• [DOCUMENT SECTION]
--------------------------------

6.1.4.3 Automatic-Closing Doors. Automatic-closing doors

shall be permitted to close automatically by means of the installation

of a closing device and one of the following:

(1) A separate, labeled, fail-safe door holder/release device

or a hold-open mechanism that shall be permitted to be

an integral part of the basic closing device

(2) An integral closing device that allows the door to swing

freely and that automatically closes the door during an

alarm condition, provided the hold-open mechanisms are

released by one or a combination of automatic fire detectors

acceptable to the AHJ.

In reading 715.4.7.3, it references smoke-actuated automatic-closing doors exclusively. This section, and the referenced locations, only apply where a smoke detector is being used to release a hold open device on an automatic-closing door.

Hope this helped and didn't create more confusion.

--------------------------------

• [DATA]
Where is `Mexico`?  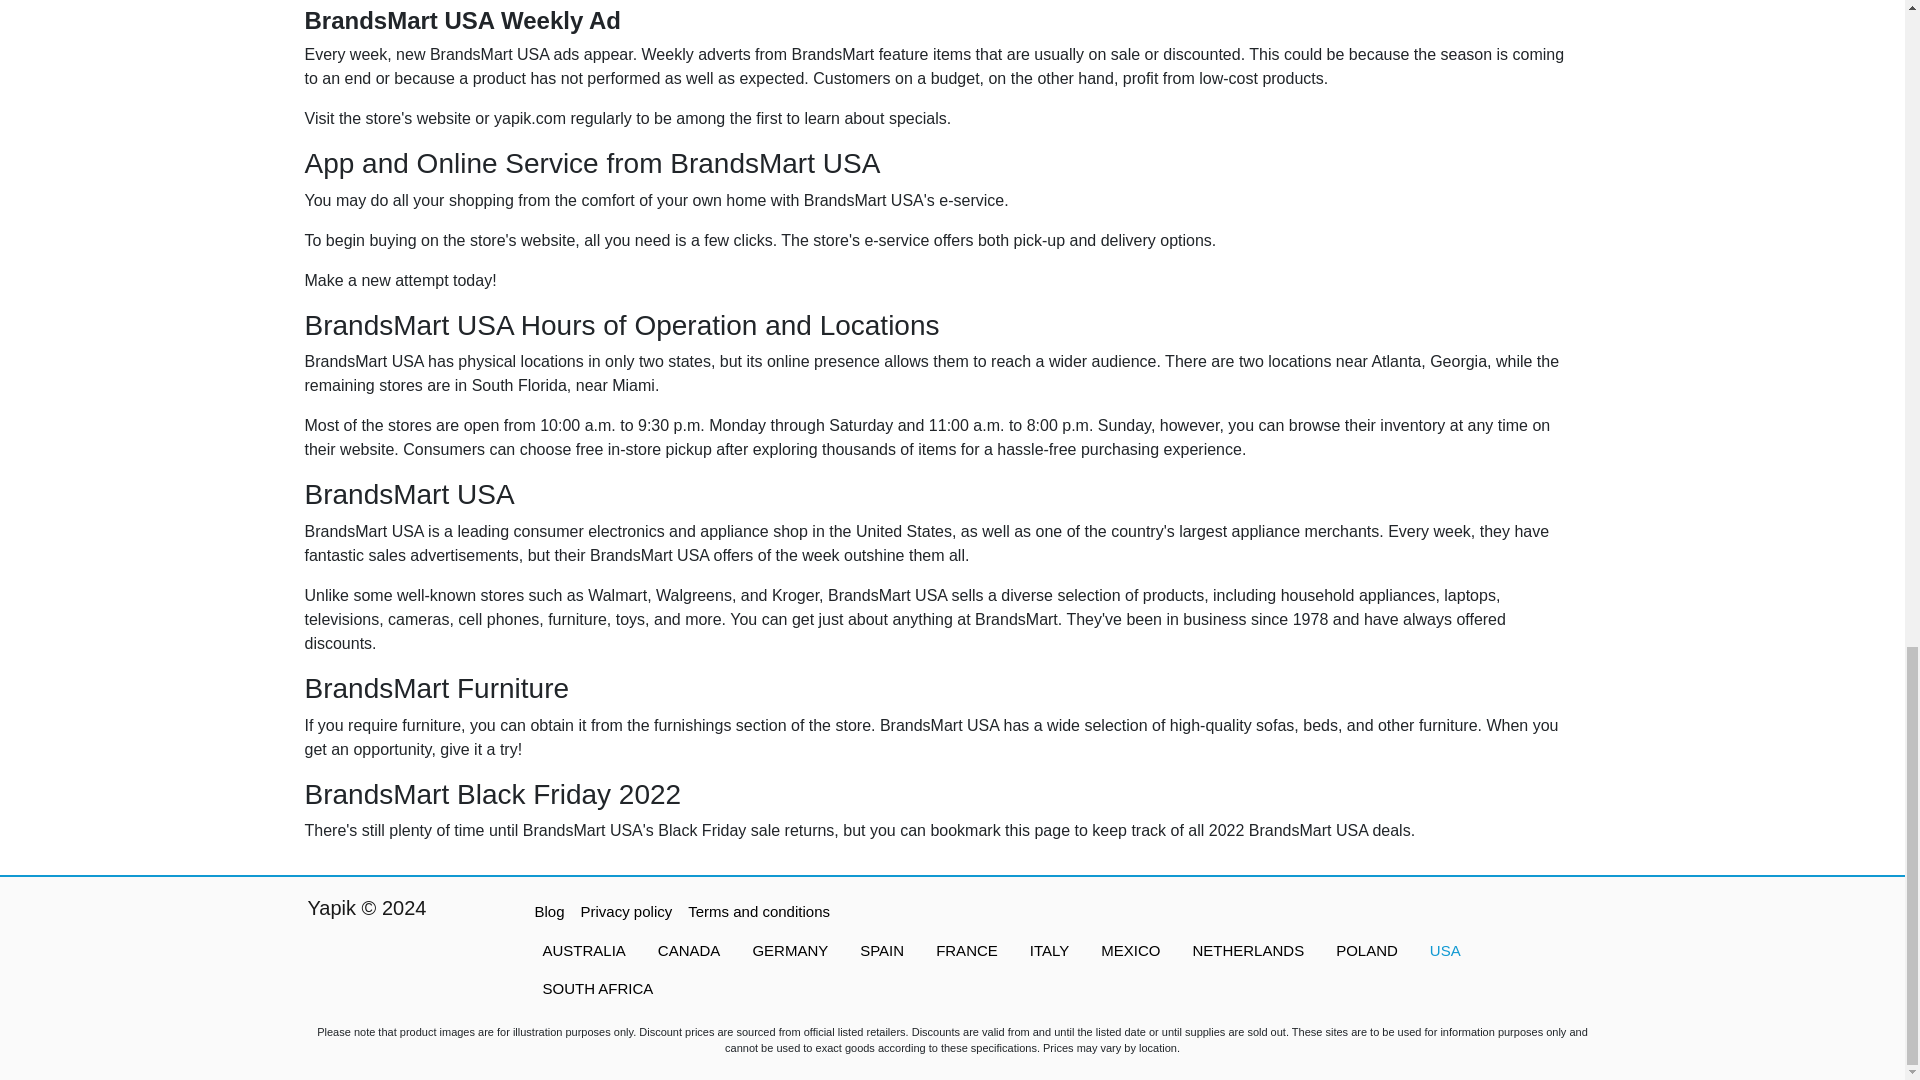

--------------------------------

• [AIM] Resume the forum post on automatic-closing doors, picking up after its final sentence. The lines come from a separate source.

• [OUTPUT BELOW]
----------



## Markl_AHC (Nov 1, 2010)

HA! One geek to another...


----------



## LGreene (Nov 1, 2010)

Yes, I agree with you Mark (not about the geeky part).  There's nothing that says you have to have an automatic closing door...in my email to Daryl I mentioned the 10-second requirement as the only place I've ever seen anything about the closing speed (other than accessibility requirements).  If it's a delayed action closer, the 10-second rule wouldn't apply.  I guess unless you had a delayed action closer AND a smoke actuated hold-open, which is highly unlikely.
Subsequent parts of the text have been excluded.